Friday, 6 February 2015

Go home.... ??





















Most office people work from 08:00 until 16:00, so NOW it is time to GO HOME and enjoy the weekend!
This is a building from the 1970´s. And what I call typical for that period.....
Best thing is probably that it is very central and easy to reach by public transport.

Are you working at the weekends?
Here we have a huge debate as to whether or not the shops should be open on Sundays.
Well, we have to "try" trust the politicians that we voted for, and wait to see if there will be changes or not.

7 comments:

Mo said...

Too many people are working too many hours for even less money than a few years ago. Not good

William Kendall said...

Here Sunday shopping was introduced in the 90s. I don't particularly think it's added to revenues. People spend the same, and workers have less of a chance for a breather if they're on call for working that day.

Halcyon said...

Here in Germany (or at least in Berlin), shops are open one Sunday a month. I think it's a good compromise. But the workday here is usually 9h00 - 18h00. I like 8h00 to 16h00 much better!

laura.forestdreams:) said...

i work just monday to friday, but here, all stores are open on sundays. usually the people who work weekends, have days off during the week.

VP said...

I usually work Monday to Friday. Here most of the shops are open on Saturdays and a few also on Sundays.

PerthDailyPhoto said...

Most shops here are open on a Sunday.. but for myself I prefer not to go shopping on a Sunday, not for religious reasons but just because it then becomes just like any other day oui..

Jamie Martin said...

If I had any influence on Norway, I'd say, "Do not change your laws to allow stores to be open on Sunday!". I remember the days here in Washington State when everything was closed on Sunday. It was inevitably a peaceful day, with church in the morning and a nice afternoon lunch/dinner.
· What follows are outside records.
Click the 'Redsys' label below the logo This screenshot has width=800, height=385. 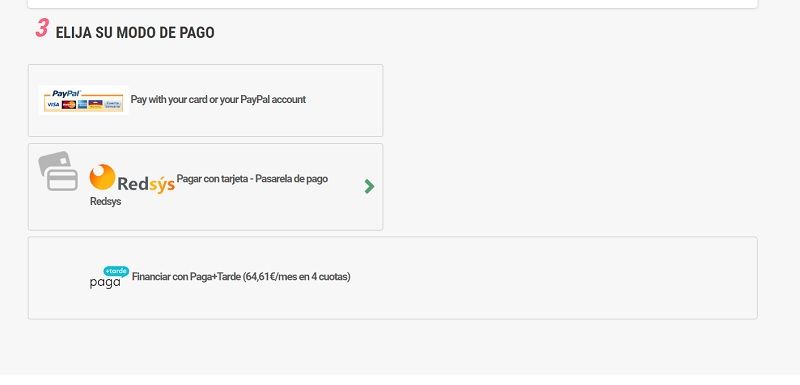point(106,201)
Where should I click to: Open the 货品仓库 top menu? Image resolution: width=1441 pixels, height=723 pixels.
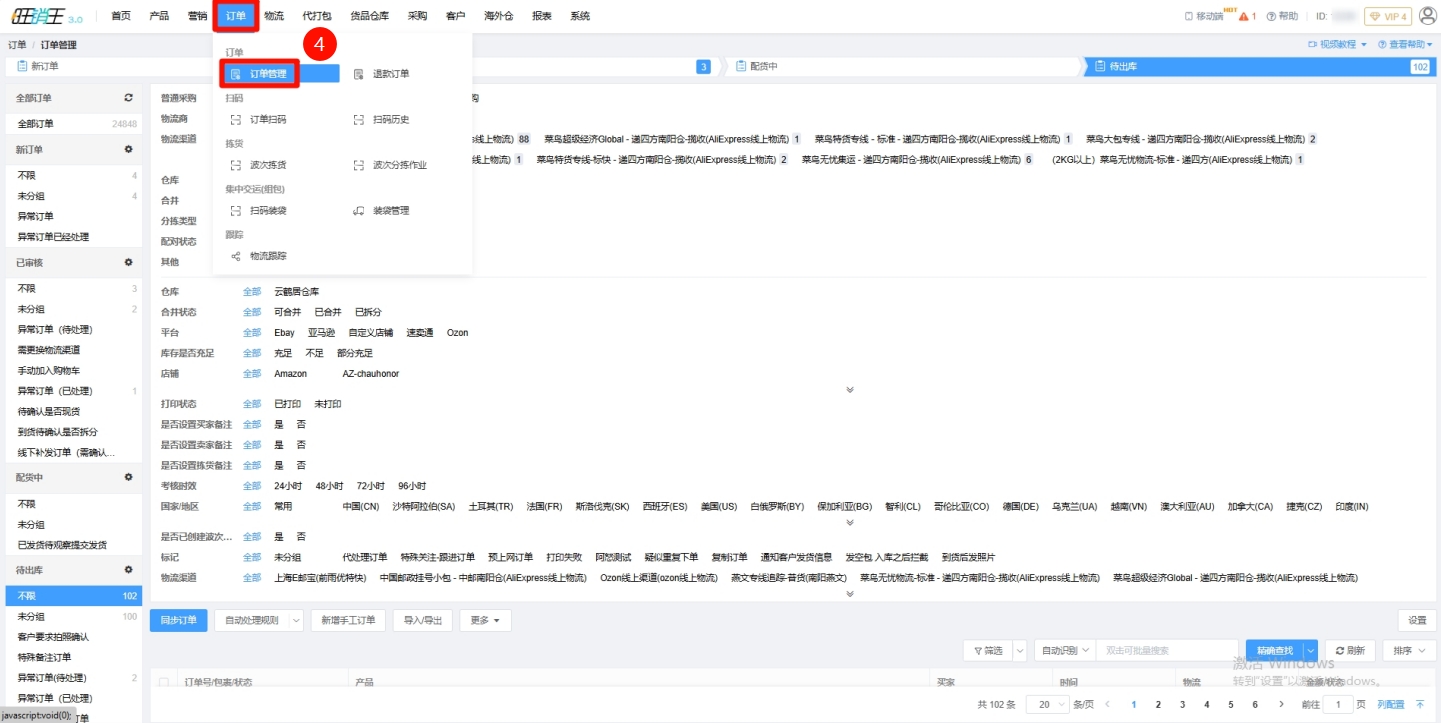tap(369, 16)
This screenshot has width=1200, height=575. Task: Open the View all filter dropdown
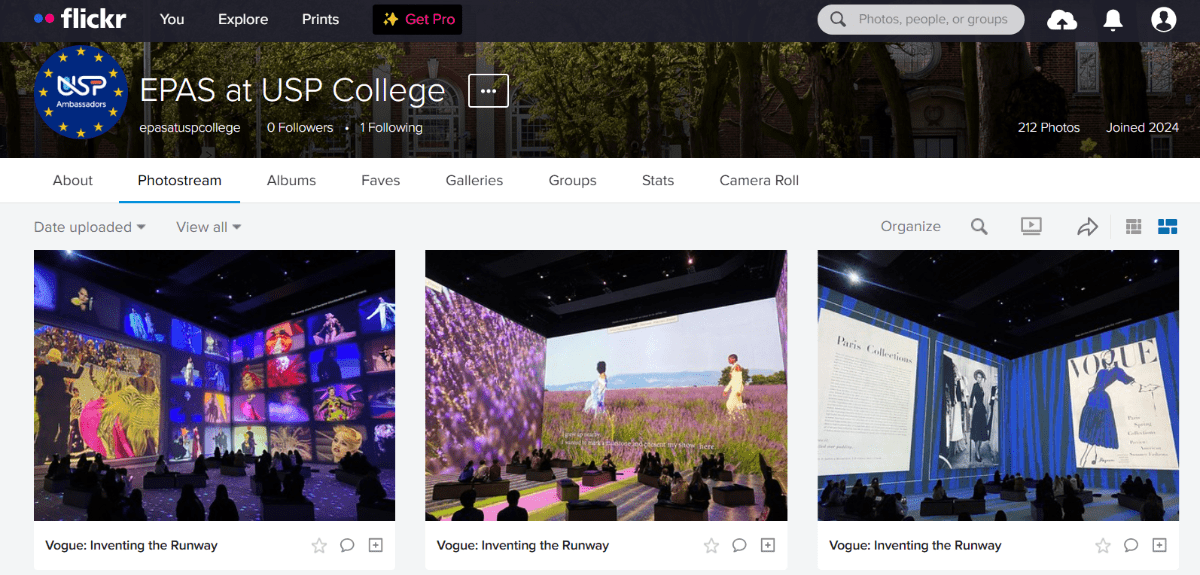209,227
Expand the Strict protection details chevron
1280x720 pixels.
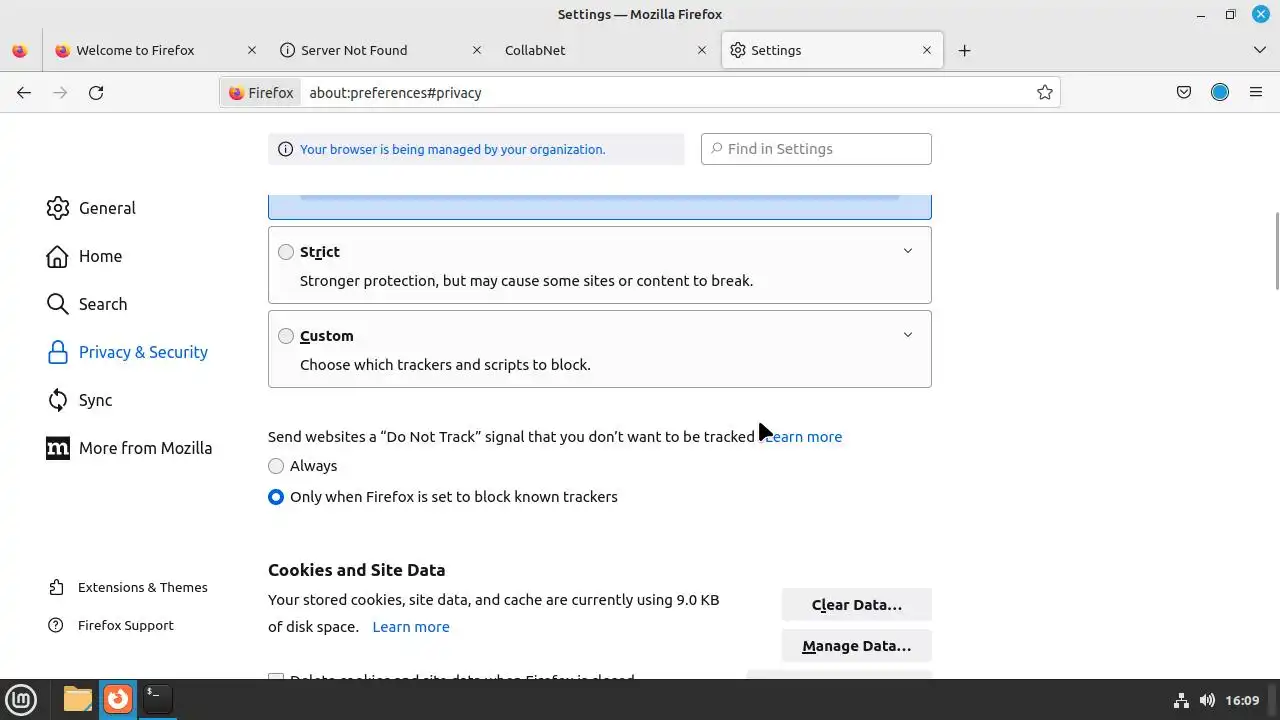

After the law changed, Sunday became like every other day: a day of commerce. It forces workers to forgo the traditional weekend which means that often during holidays or special family functions they are required to work and miss their special events. Write to your Norwegian politicians and tell them to vote, "No!". Once this law is passed you'll never reverse it. Inevitably, politicians who support the change do so because they are being influenced by business lobbyists.